Em relação aos fundamentos, a perspectiva ecológica, aqui desenvolvida, permite compreender e interpretar os problemas e as intervenções sociais de forma inovadora. Os problemas são vistos contextualmente e como tendo uma multiplicidade de influências e interacções, isto é, todos eles têm efeitos a diversos níveis e portanto as intervenções também têm de realizar-se a diversos níveis de modo a serem eficazes. Assim, são apresentadas as principais teorias que explicam a interacção entre o comportamento e as características dos contextos, a analogia e os princípios ecológicos e a sua relação com qualquer intervenção comunitária, estas últimas perspectivas pensadas e trabalhadas por James Kelly e Murray Levine. Segundo Ornelas (2008), a teoria ecológica possibilita o aprofundamento da interacção entre os indivíduos e os contextos comunitários, em especial, as implicações do valor da diversidade, ao integrar as diferenças humanas (culturais, sociais, físicas e mentais, religiosas, ...) nas diversas práticas sociais, organizacionais, políticas, entre outras.

Esta ideia de diversidade aparece, na psicologia comunitária, de uma forma singular, já que não se refere apenas às preocupações relacionadas com a visibilidade e reconhecimento do estatuto da diferença dos grupos populacionais minoritários mas sobretudo com a contribuição fundamental que estes têm para as comunidades. Ou seja, por exemplo, a inclusão de utentes ou familiares em comités ou conselhos, reconhece o estatuto mas, o resultado ou impactos da participação nesses contextos organizativos será substancialmente diferente, a existência de diversidade nos contextos organizacionais ou comunitários requer a adaptação a esse mesmos contextos mas estes, por força das múltiplas interdependências, transformam-se também. Uma alavanca de mudança pode ser, por exemplo, a introdução de diversidade num contexto.
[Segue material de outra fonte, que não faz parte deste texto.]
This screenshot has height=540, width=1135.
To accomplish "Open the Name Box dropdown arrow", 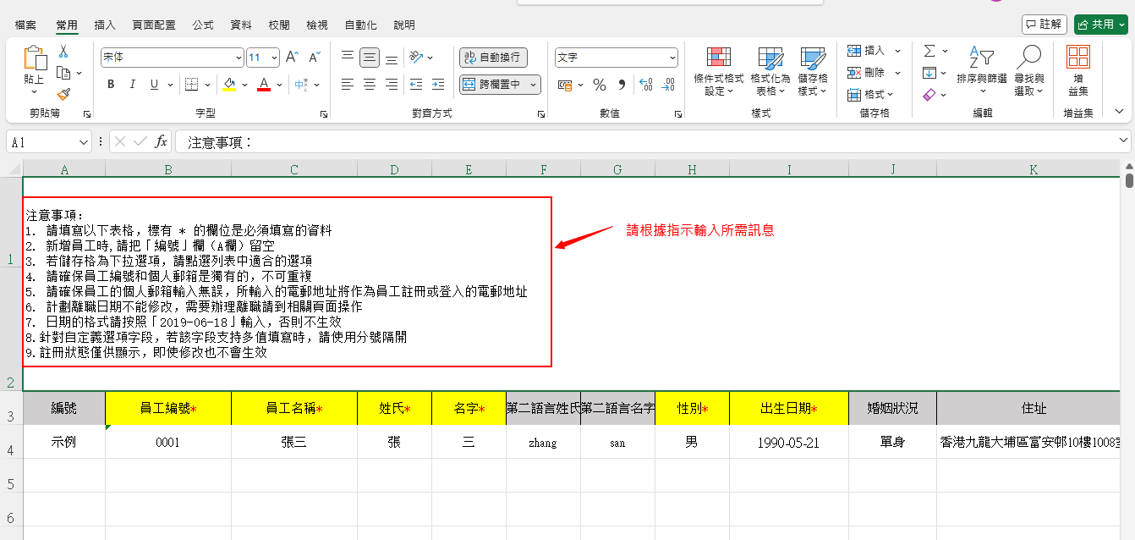I will coord(83,142).
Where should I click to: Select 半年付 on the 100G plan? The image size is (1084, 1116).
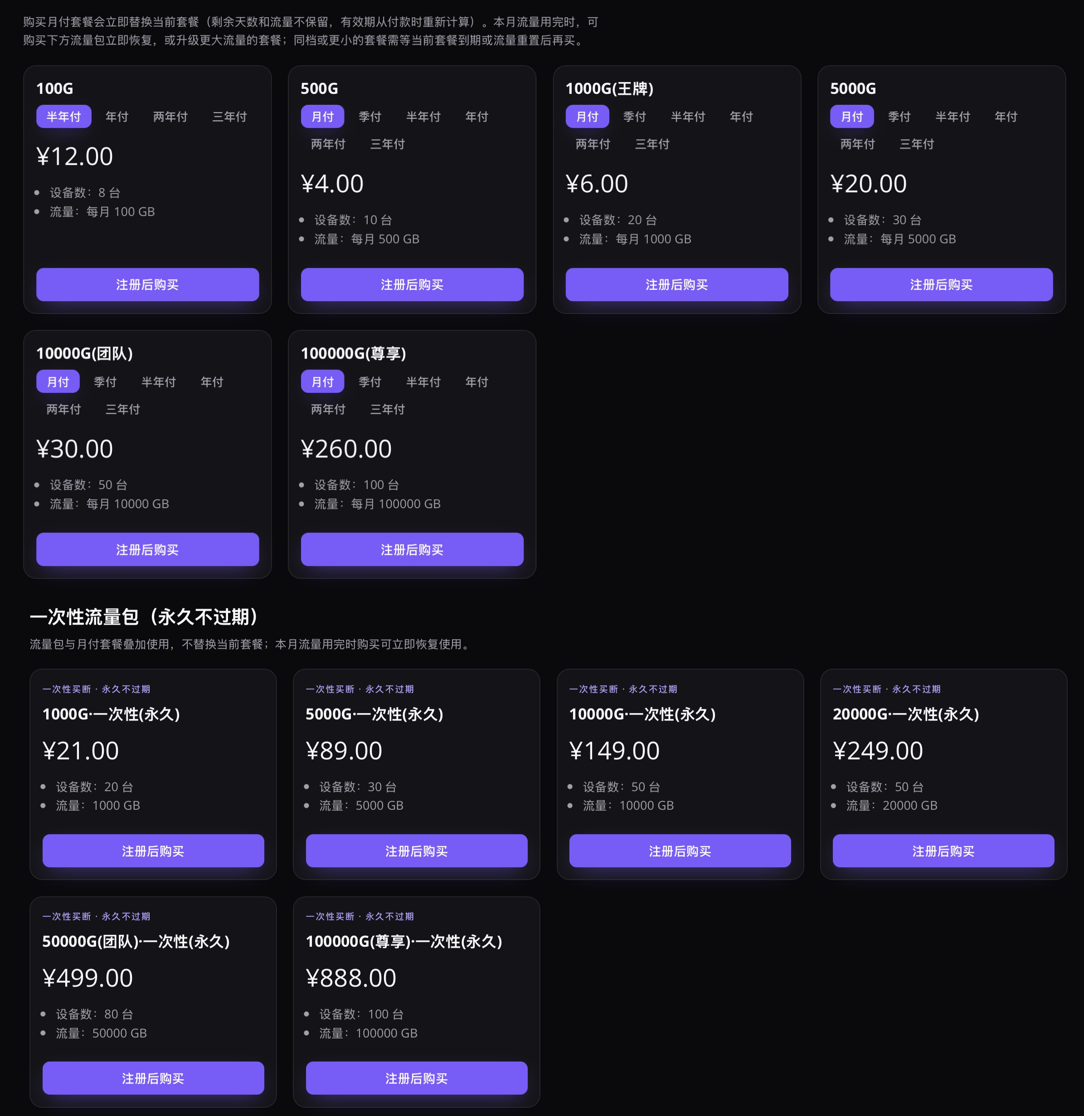coord(64,117)
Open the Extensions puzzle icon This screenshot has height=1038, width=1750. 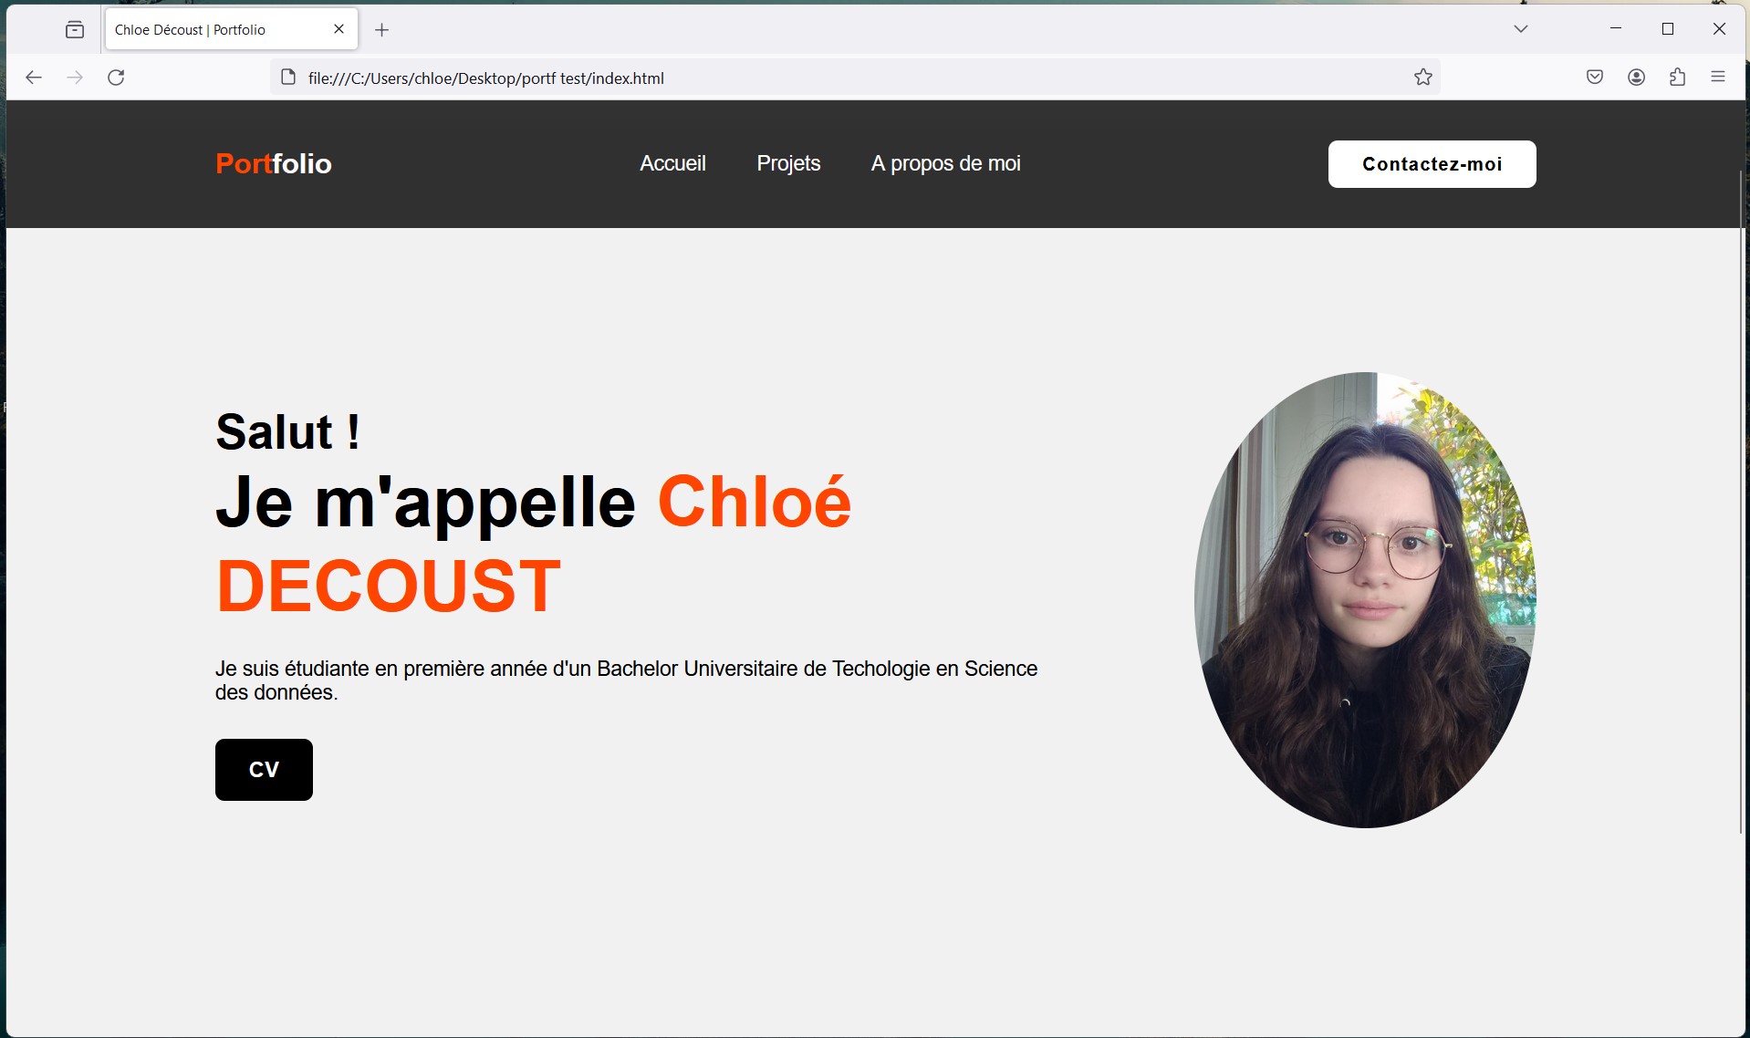(x=1677, y=78)
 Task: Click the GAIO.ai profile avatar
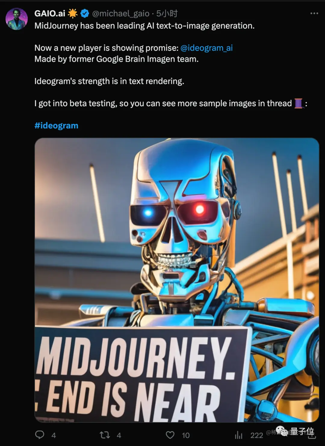point(17,19)
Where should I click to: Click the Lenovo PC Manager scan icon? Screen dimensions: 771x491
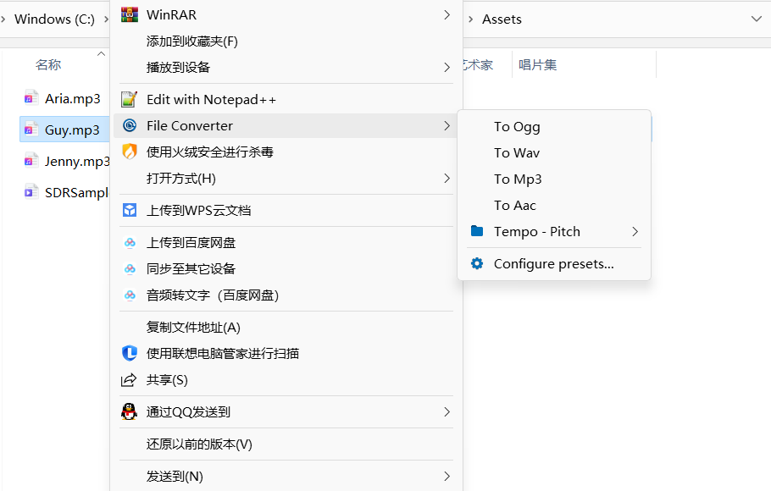[130, 353]
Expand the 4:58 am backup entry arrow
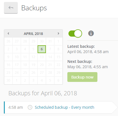The image size is (118, 116). [115, 107]
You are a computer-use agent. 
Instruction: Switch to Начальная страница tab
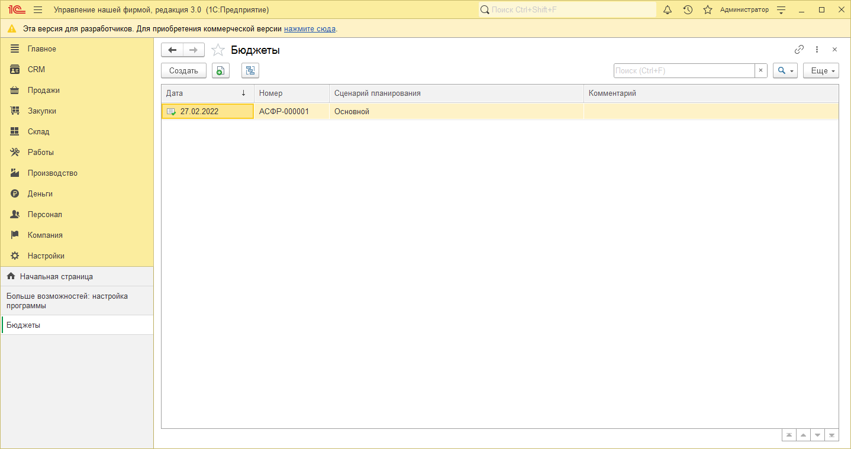(56, 276)
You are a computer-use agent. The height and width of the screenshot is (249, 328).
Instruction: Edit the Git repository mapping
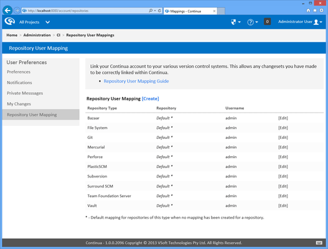[x=283, y=138]
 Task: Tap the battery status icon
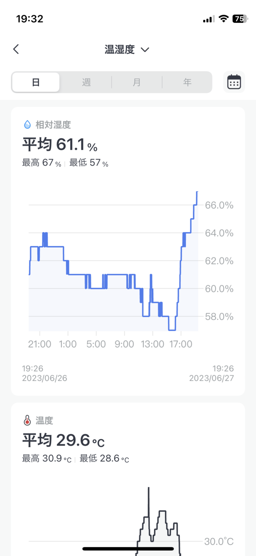click(x=240, y=19)
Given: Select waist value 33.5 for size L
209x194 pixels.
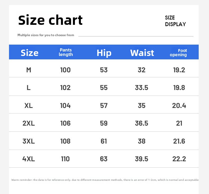Looking at the screenshot, I should click(142, 88).
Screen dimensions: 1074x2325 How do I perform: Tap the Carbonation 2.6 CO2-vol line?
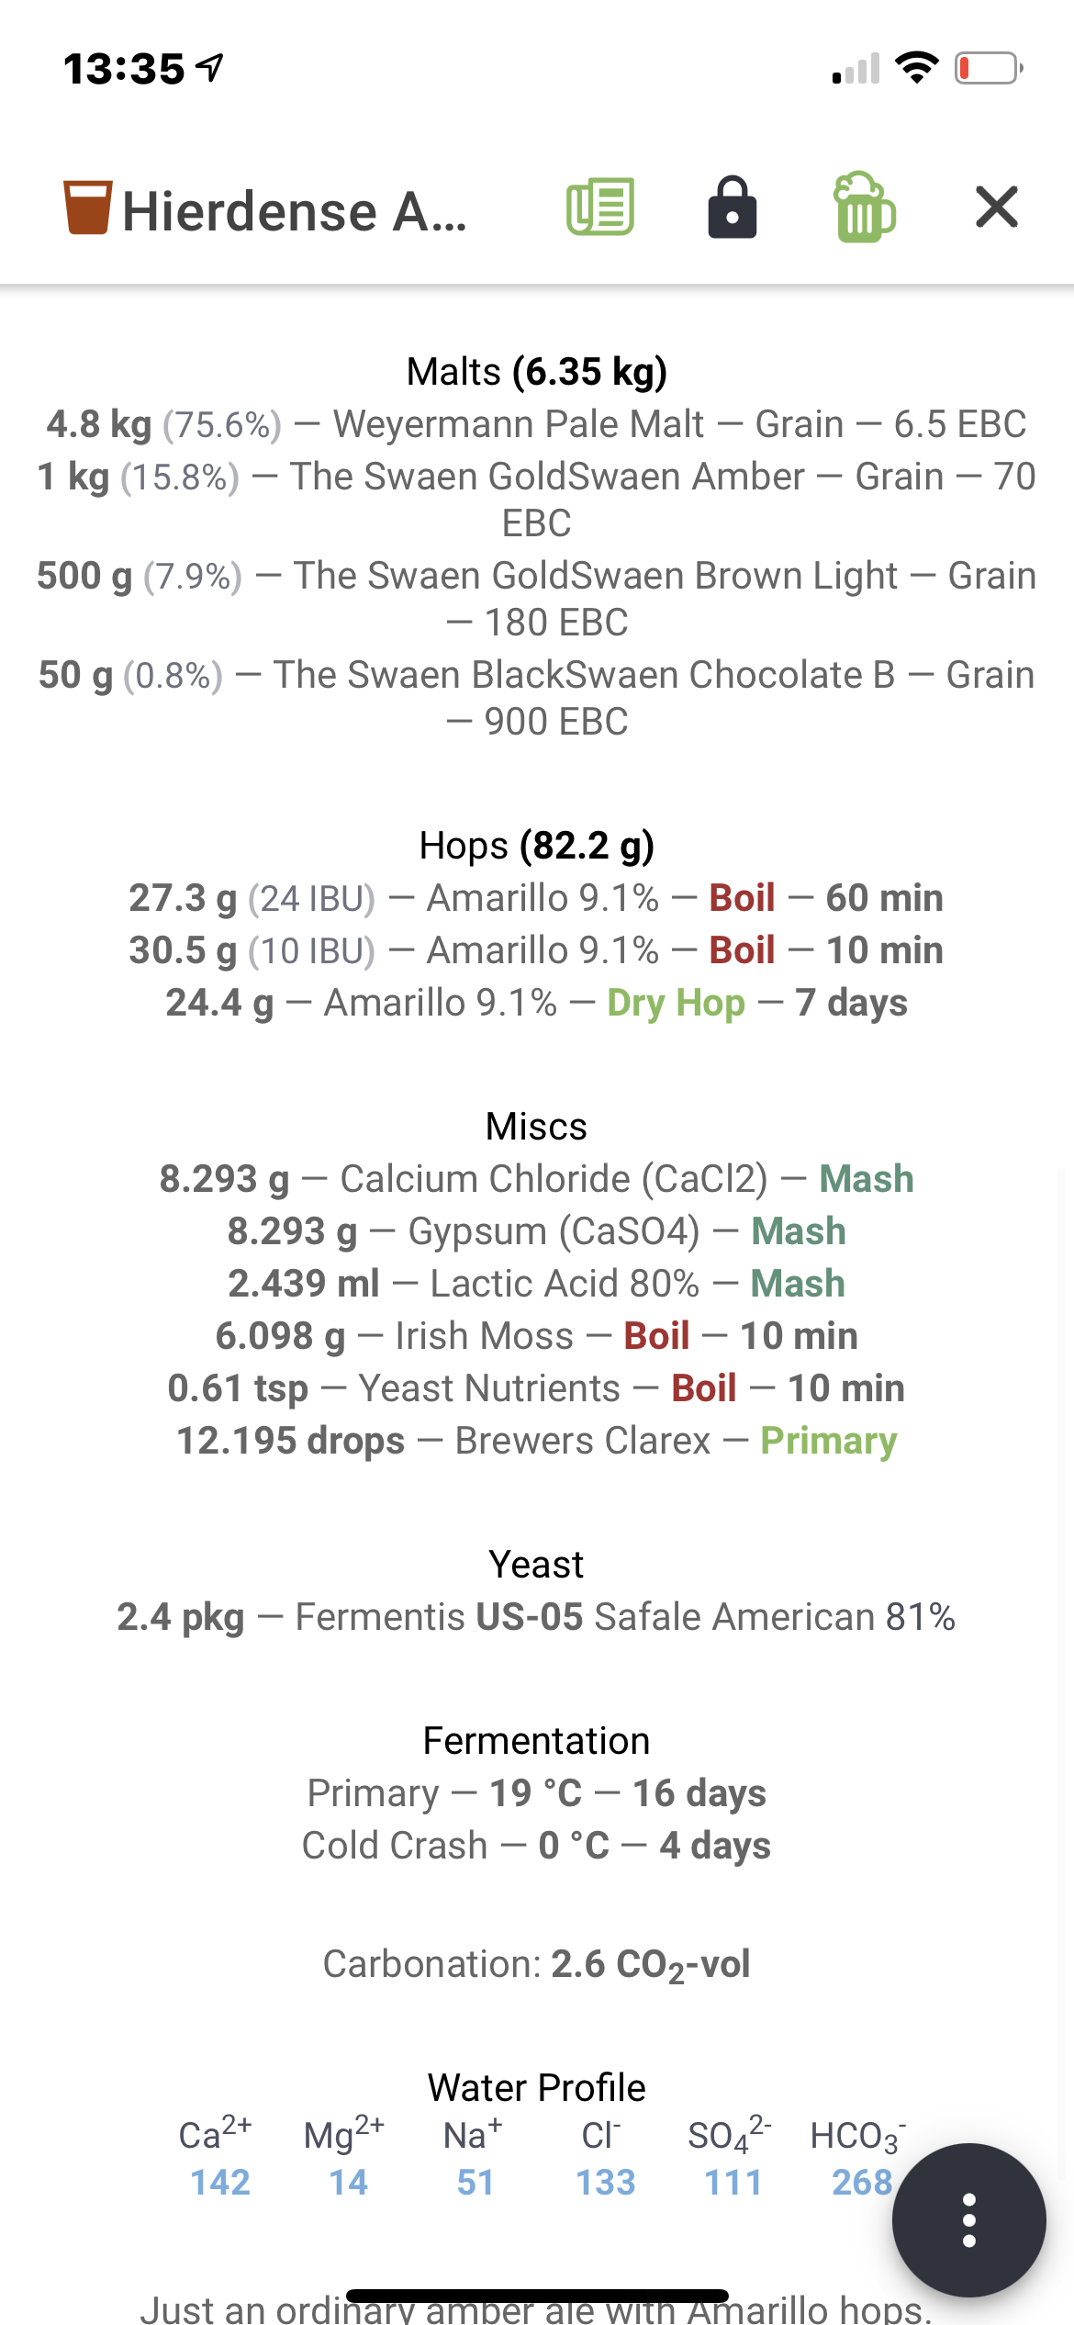(x=537, y=1965)
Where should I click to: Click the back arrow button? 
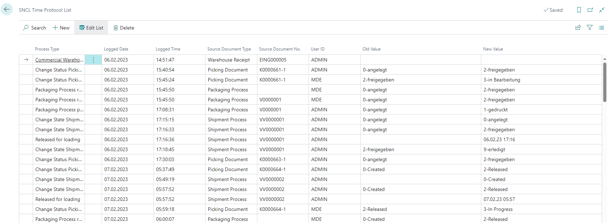(x=7, y=10)
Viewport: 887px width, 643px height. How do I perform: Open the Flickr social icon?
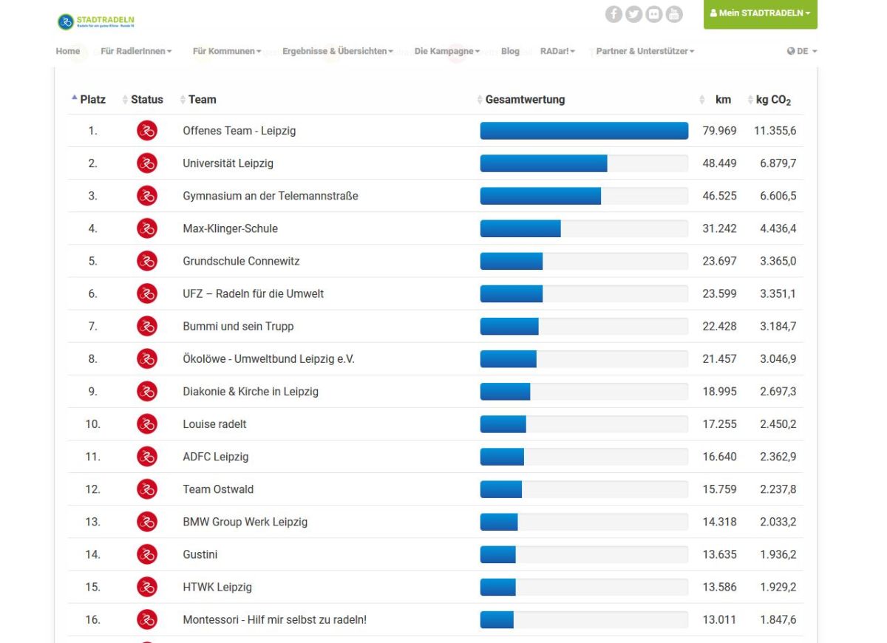(653, 14)
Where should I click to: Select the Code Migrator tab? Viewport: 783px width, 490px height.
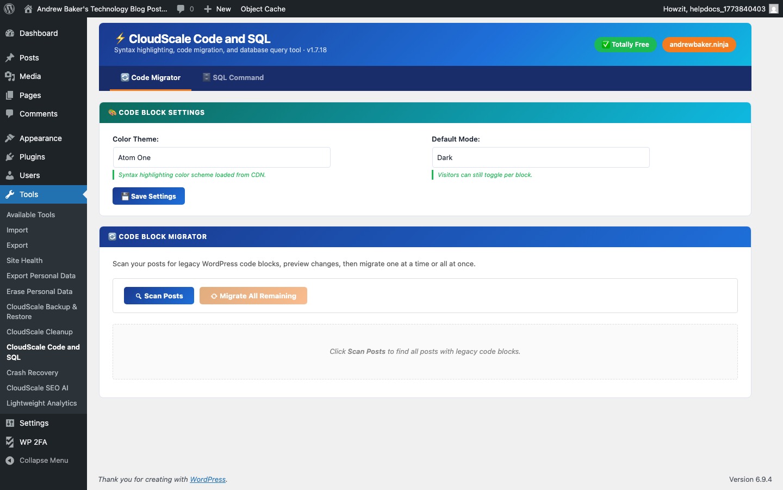pyautogui.click(x=151, y=77)
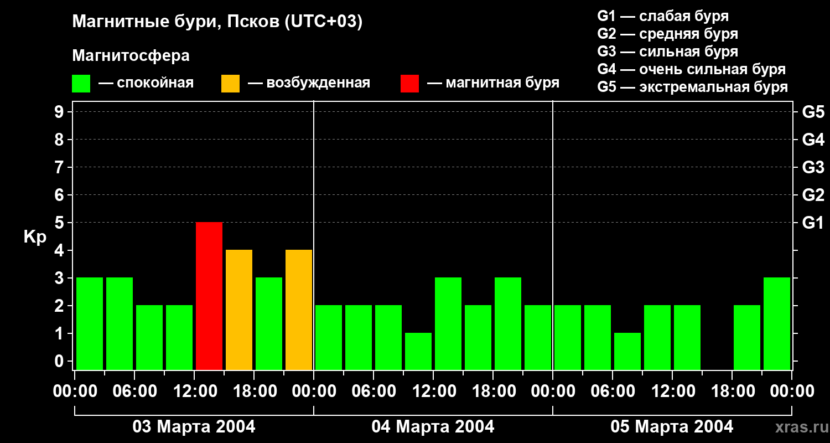Click the Kp axis label on the left

click(x=35, y=237)
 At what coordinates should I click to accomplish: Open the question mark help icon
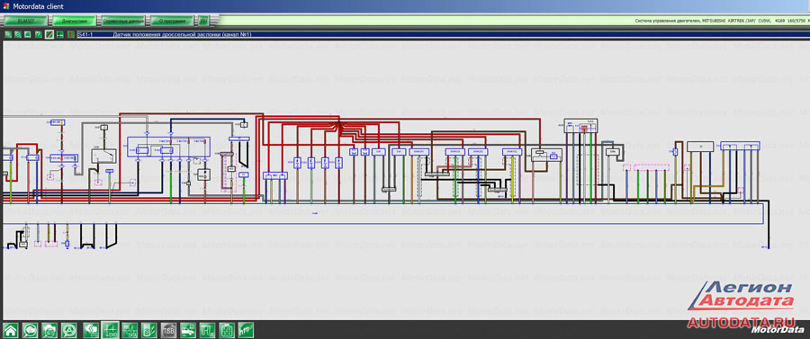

Esta visão combina-se também com a perspectiva colaborativa e participativa da psicologia comunitária tanto em termos de investigação como de intervenção (as parcerias, por exemplo) e pode também ser conhecida num dos capítulos deste manual. Nesta primeira edição, existe também um capítulo dedicado à intervenção em saúde mental comunitária, constituindo-se como um contributo de actualidade significativa para a implementação de novos modelos de organização e funcionamento tendo em consideração a reestruturação em curso das respostas e serviços dirigidas aos jovens e adultos com doença mental no nosso país.

Globalmente, o livro, apresenta de forma clara e estruturada uma introdução aos principais campos da psicologia comunitária, podendo os interessados obter um conhecimento bastante abrangente sobre este campo de estudo e intervenção. Tendo iniciado com uma nota auto-biográfica, onde o autor pretende dar a conhecer as motivações e percursos pessoais que o levaram a aderir a esta abordagem de pensamento, termina com um capítulo de biografias dos mais conceituados investigadores, de organizações e revistas científicas e de programas académicos internacionais que, para além de fornecerem uma perspectiva da envergadura do campo académico, podem servir de guia orientador para a pesquisa futura de todos os interessados em conhecer mais sobre a acção e a investigação em psicologia comunitária.